• Records supplied:

____

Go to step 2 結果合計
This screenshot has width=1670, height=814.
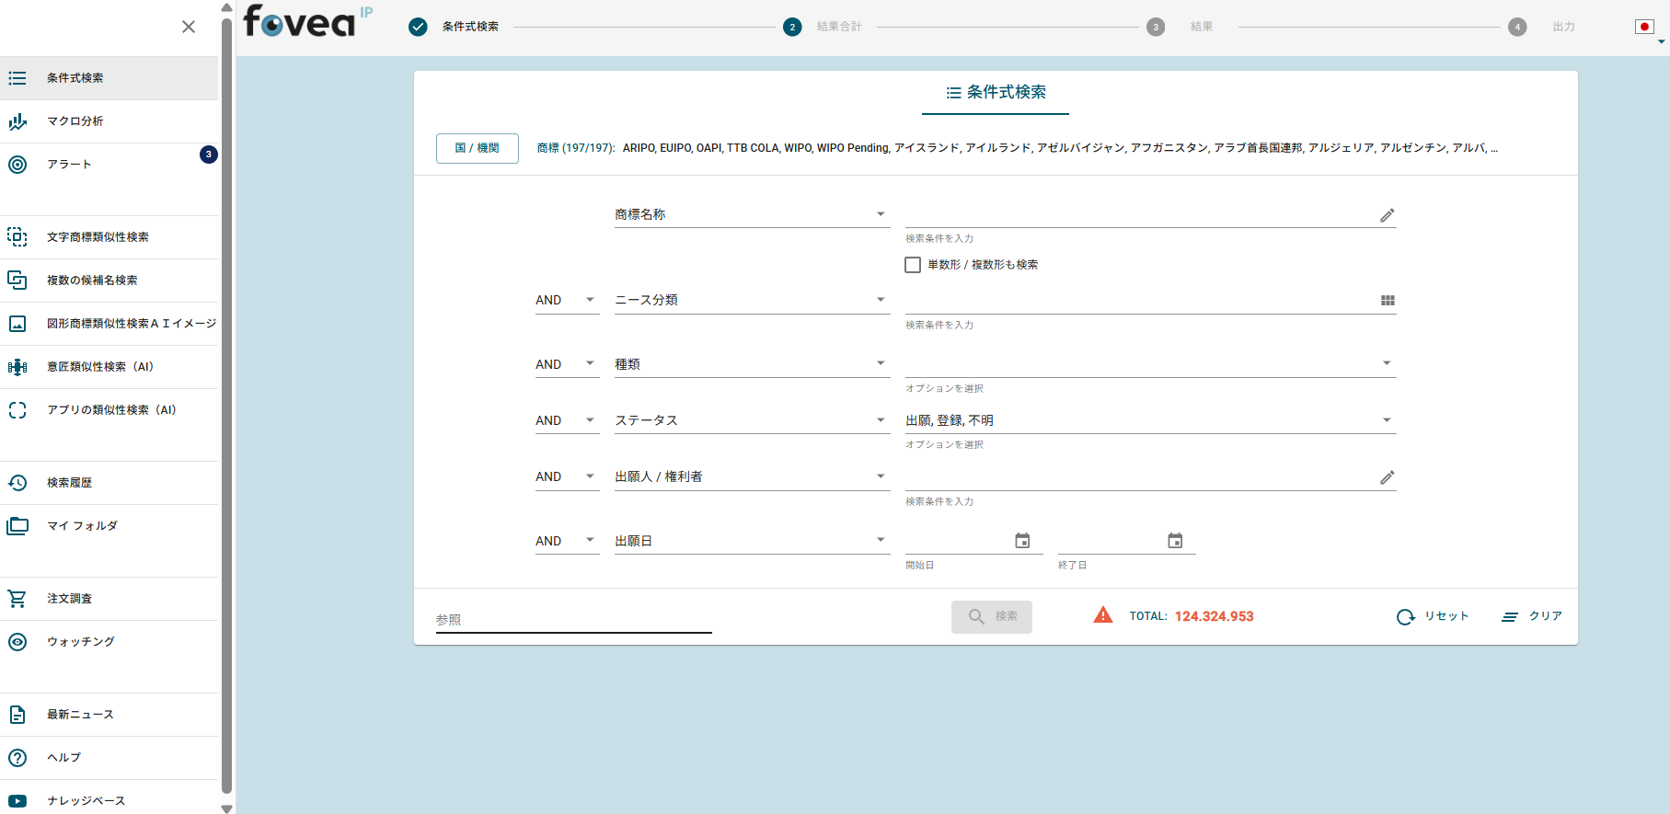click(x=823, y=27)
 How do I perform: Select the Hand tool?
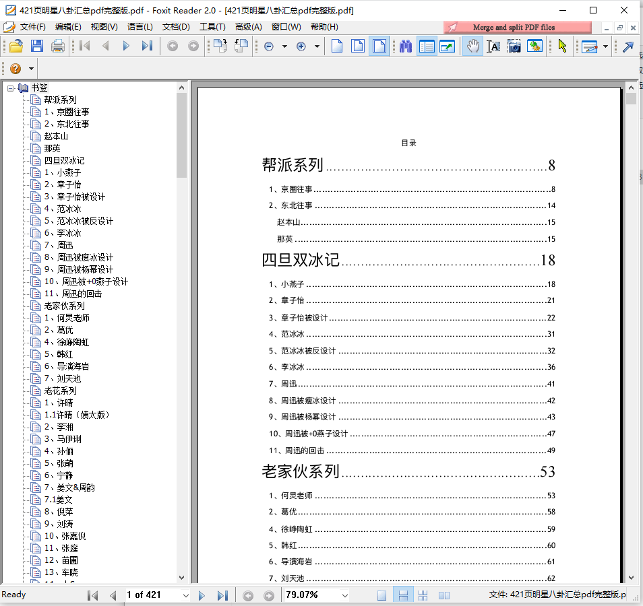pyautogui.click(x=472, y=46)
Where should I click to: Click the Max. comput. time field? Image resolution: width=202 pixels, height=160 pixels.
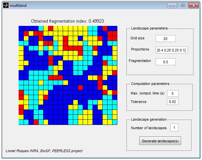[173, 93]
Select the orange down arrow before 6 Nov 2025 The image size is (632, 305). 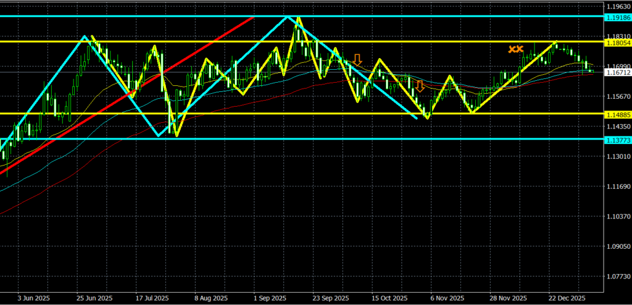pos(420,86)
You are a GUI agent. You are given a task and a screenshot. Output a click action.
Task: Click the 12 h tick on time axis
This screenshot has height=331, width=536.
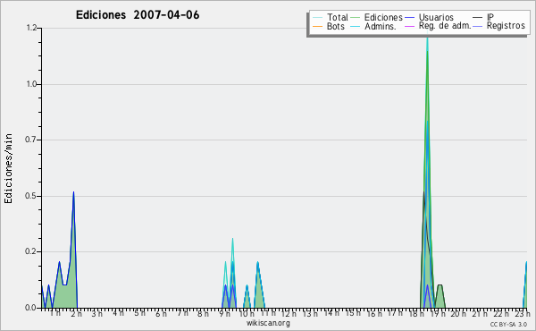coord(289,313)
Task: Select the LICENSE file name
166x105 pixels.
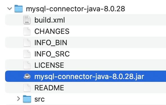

____

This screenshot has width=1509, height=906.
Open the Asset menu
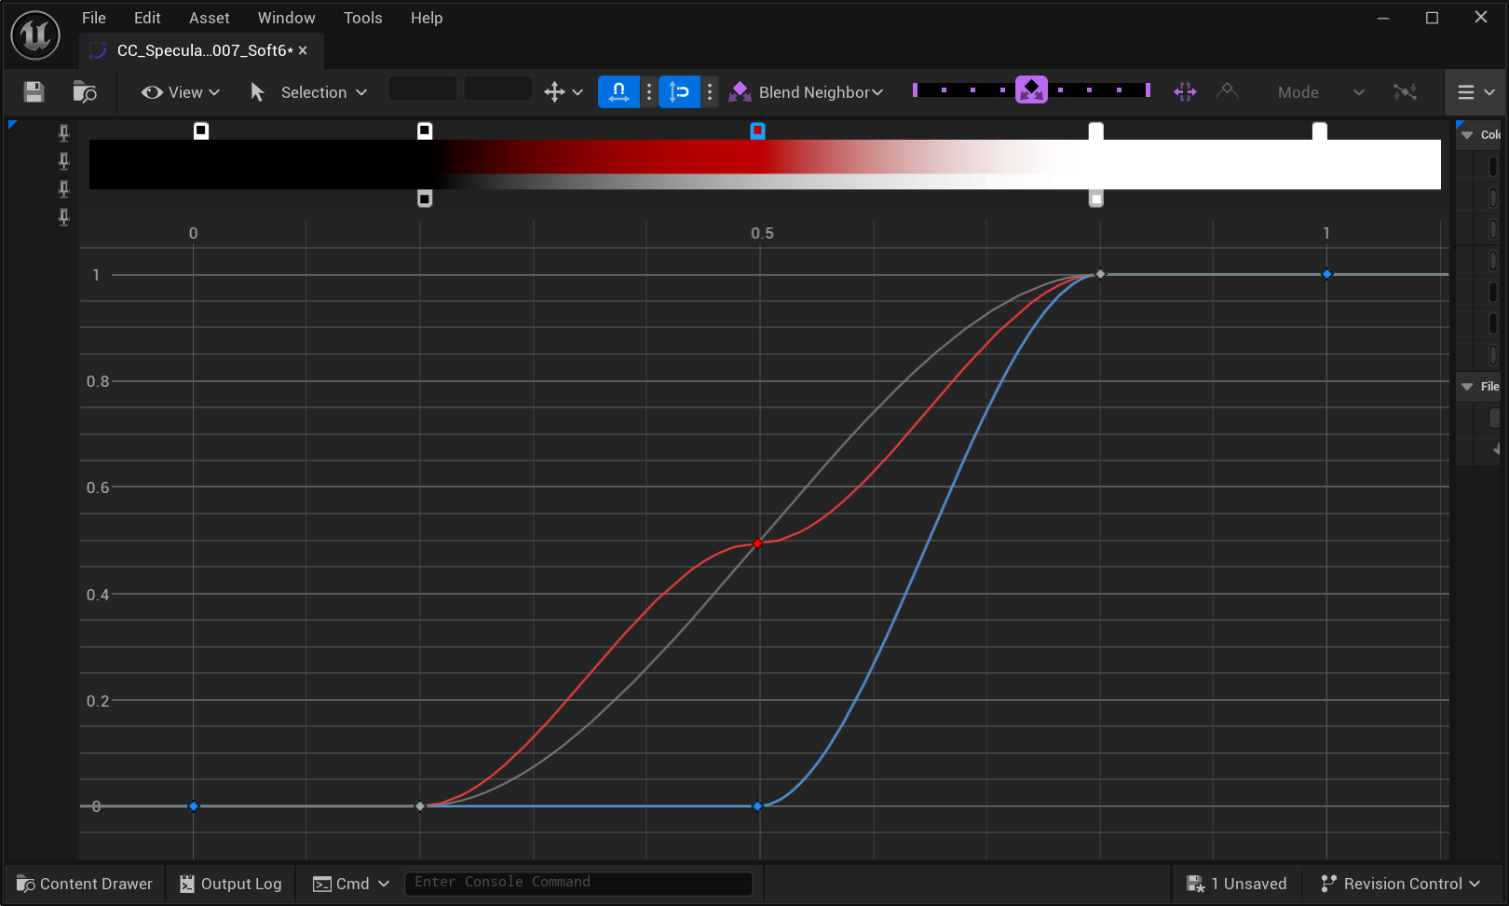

____

What's needed is an exact copy of the lines above from the one with "This screenshot has height=331, width=536." through the one with "166x105 pixels.", both included; the pictures stay out.

This screenshot has height=331, width=536.
coord(289,313)
Task: Select the LICENSE file name
166x105 pixels.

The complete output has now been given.